The Nazis' scheme is to smuggle to the Soviets lists of Britons who have supported the German war effort. Their hope is to inflame Stalin's deep distrust of his allies. The plan goes agley when the documents, hand-carried to Sweden, are used instead to blackmail English industrialists.

Kyle's antihero is 35-year-old Hauptsturmführer Franz Rasch, a much decorated Waffen SS commando. Assigned to deliver the lists in Stockholm, he is betrayed by his bosses. His trail leads to neutral Ireland and England and finally back to Germany. There the disillusioned Rasch attempts to capture vital files from Schloss Wewelsburg, the Black Camelot that Himmler assembled as a Teutonic perversion of King Arthur's court. In one of the best siege narratives since The Guns of Navarone, Rasch and other embittered SS men infiltrate the monstrous castle at the same time that it is being destroyed on Himmler's orders.

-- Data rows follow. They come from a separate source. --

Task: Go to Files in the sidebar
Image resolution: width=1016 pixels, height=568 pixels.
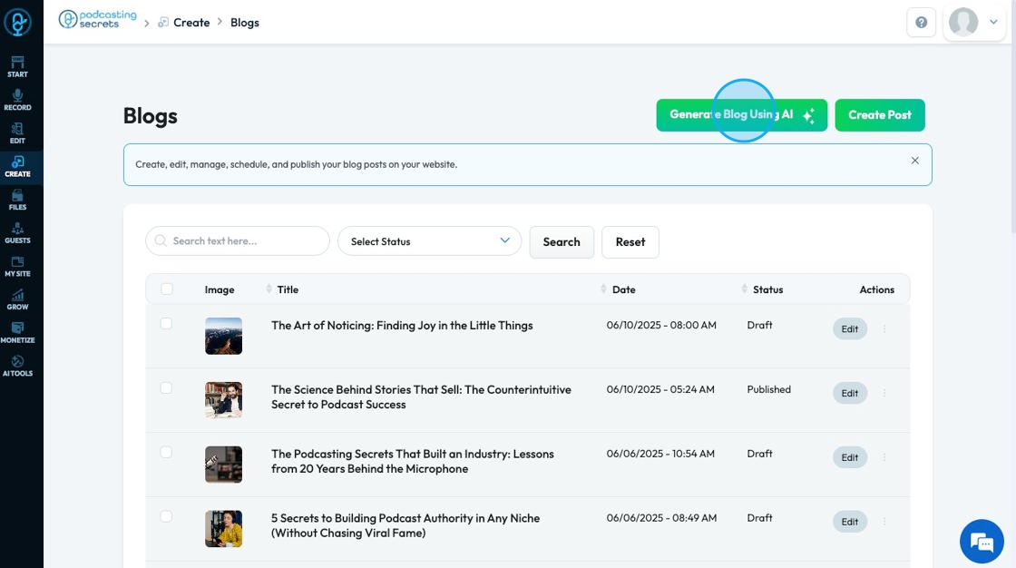Action: click(x=17, y=200)
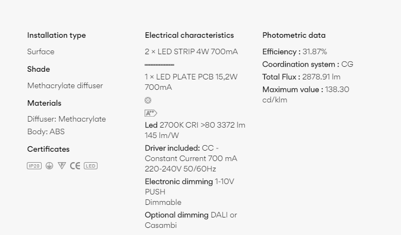The height and width of the screenshot is (235, 401).
Task: Click the A++ energy label icon
Action: tap(151, 113)
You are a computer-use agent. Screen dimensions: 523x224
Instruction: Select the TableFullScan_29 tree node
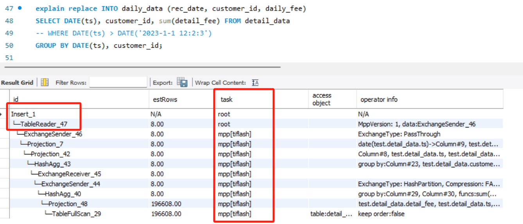(x=76, y=214)
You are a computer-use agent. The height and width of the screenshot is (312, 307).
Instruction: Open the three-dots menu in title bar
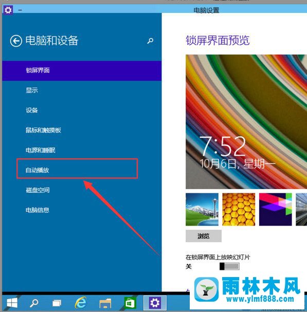click(20, 10)
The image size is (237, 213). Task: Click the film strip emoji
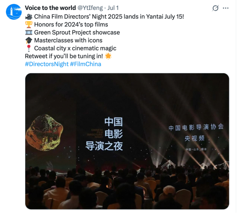29,33

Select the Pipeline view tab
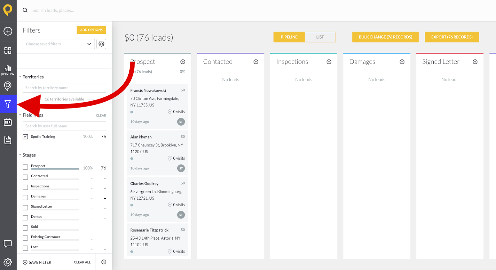289,37
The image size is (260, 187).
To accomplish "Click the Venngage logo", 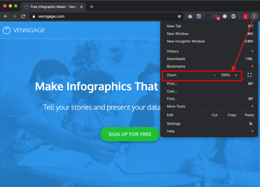I will (24, 30).
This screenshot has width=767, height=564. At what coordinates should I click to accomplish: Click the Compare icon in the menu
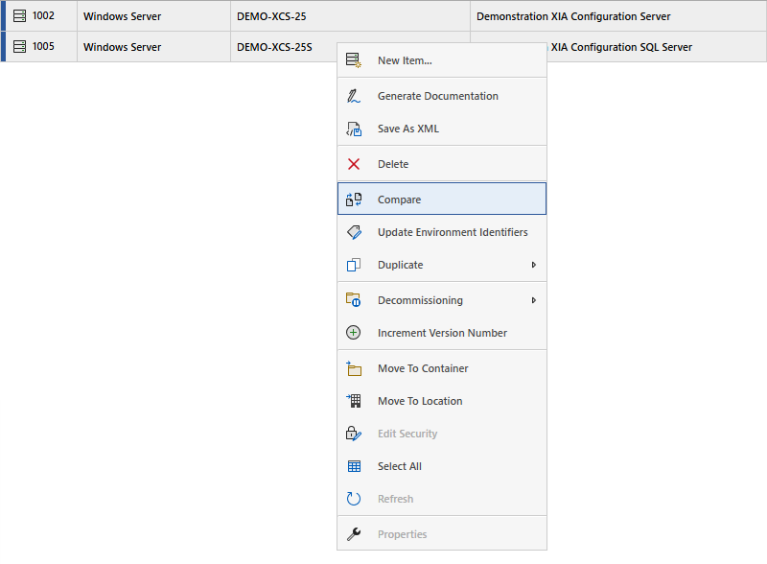click(x=354, y=200)
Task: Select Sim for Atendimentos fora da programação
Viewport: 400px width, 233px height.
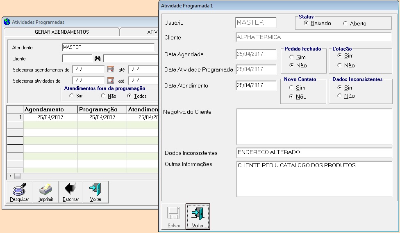Action: pos(72,96)
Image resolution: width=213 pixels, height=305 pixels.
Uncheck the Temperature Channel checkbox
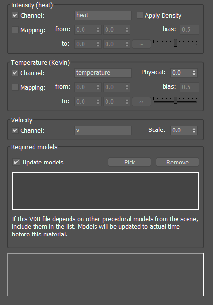coord(15,73)
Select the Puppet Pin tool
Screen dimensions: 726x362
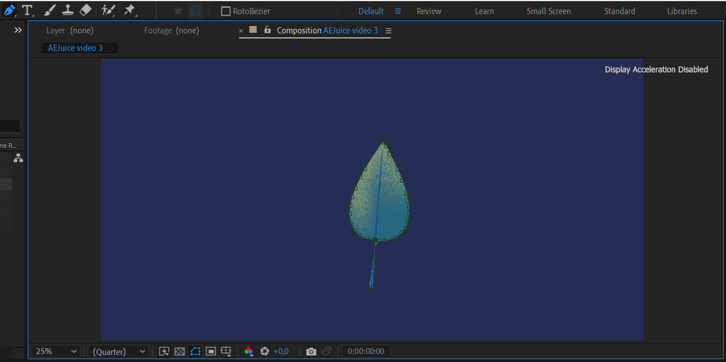tap(129, 10)
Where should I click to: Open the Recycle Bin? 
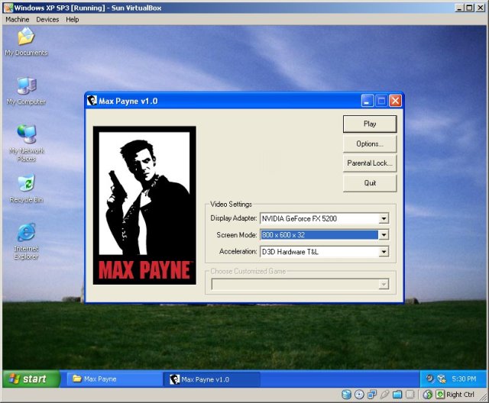tap(26, 186)
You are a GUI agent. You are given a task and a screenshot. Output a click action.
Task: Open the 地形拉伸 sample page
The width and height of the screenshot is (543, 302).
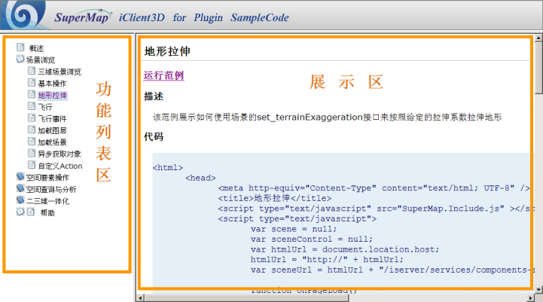52,96
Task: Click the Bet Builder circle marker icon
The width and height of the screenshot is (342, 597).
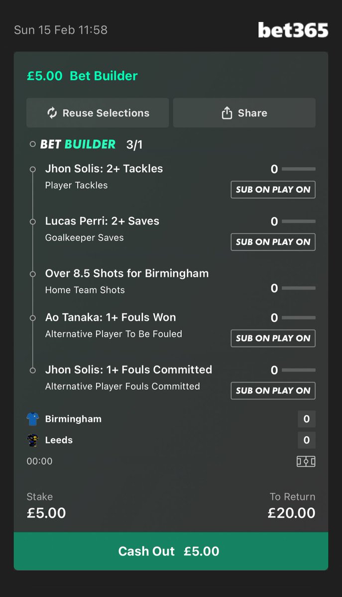Action: pos(33,145)
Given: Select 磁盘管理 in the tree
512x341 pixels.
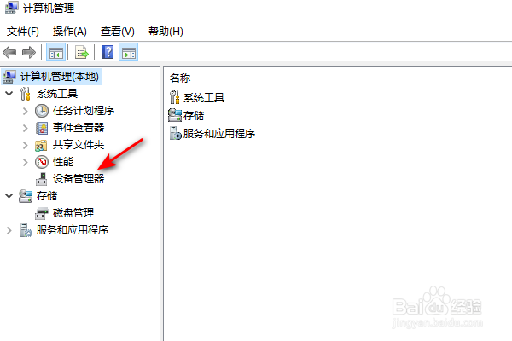Looking at the screenshot, I should pyautogui.click(x=73, y=213).
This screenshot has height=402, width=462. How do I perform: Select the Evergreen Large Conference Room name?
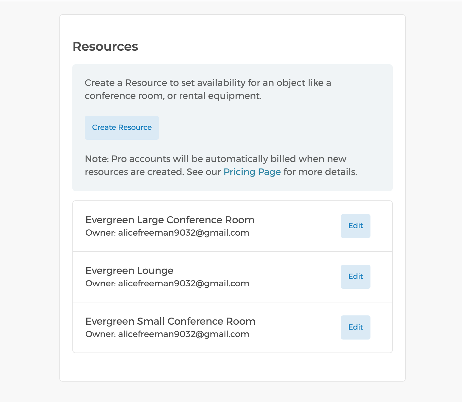tap(170, 220)
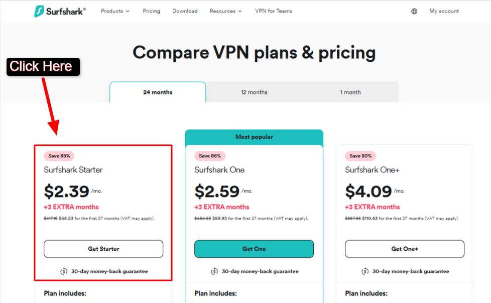The height and width of the screenshot is (303, 491).
Task: Open the globe language selector
Action: (414, 11)
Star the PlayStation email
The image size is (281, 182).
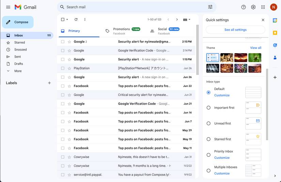[x=69, y=68]
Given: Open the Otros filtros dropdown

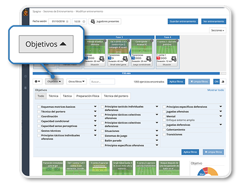Looking at the screenshot, I should 76,82.
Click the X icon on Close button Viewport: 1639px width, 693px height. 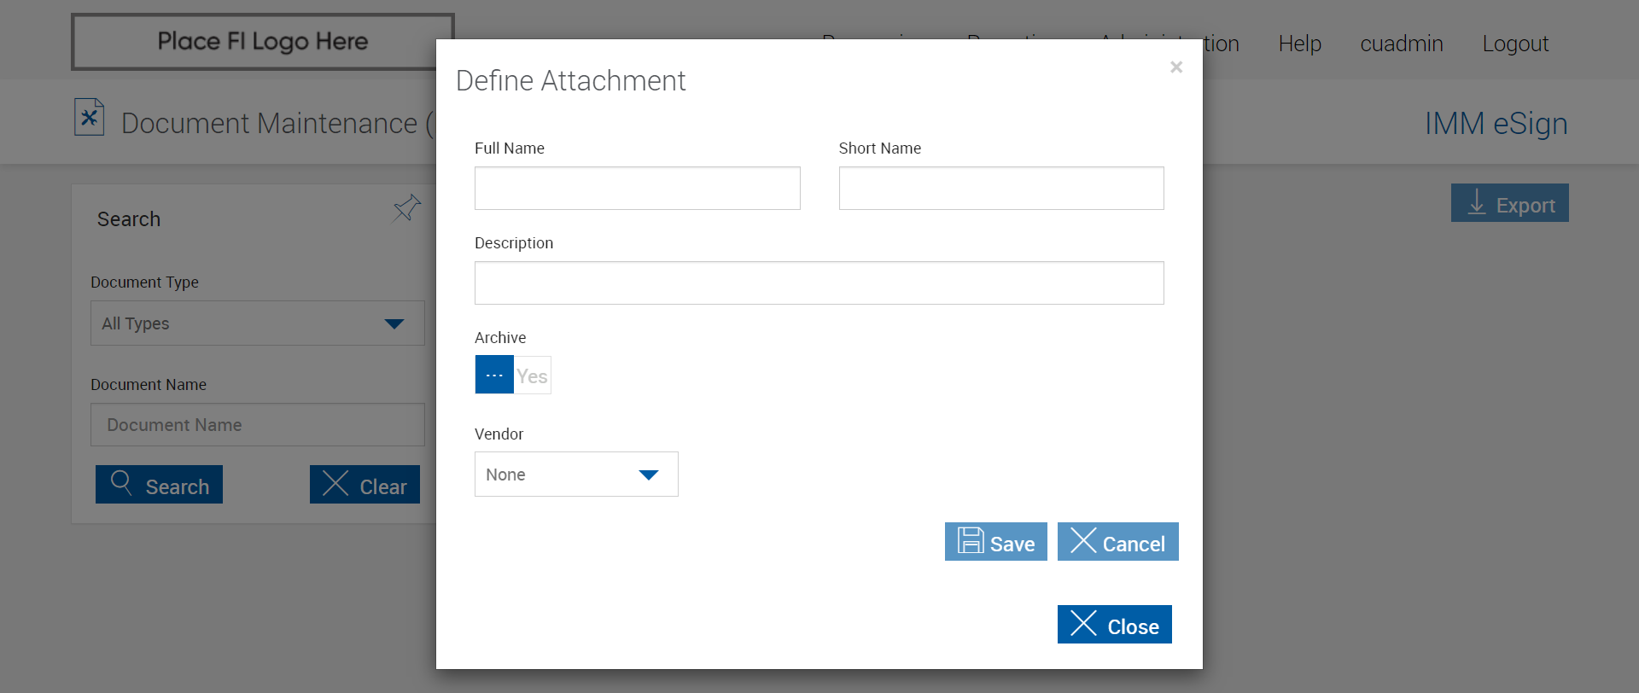[x=1083, y=624]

Happy endings are not the Kyle style. But time is a great provider. Today, the author informs us, the castle has been reconstructed as a youth hostel. Such truths are comforting; but it is fiction like Black Camelot that makes history live.

SECRET ISAAC by Jerome Charyn Arbor House; 315 pages; $9.95

Jerome Charyn exerts energies that could make a turbine envious. At 41 he has published his twelfth novel, an adrenal tour of Manhattan, Dublin and parts unknown. The title character is a grief-racked, unshaven drifter who caroms around in search of trouble. The quest is professional: Isaac Sidel is first deputy police commissioner, a plainclothesman eaten by dreams and ravaged by a tape worm fastened to his entrails.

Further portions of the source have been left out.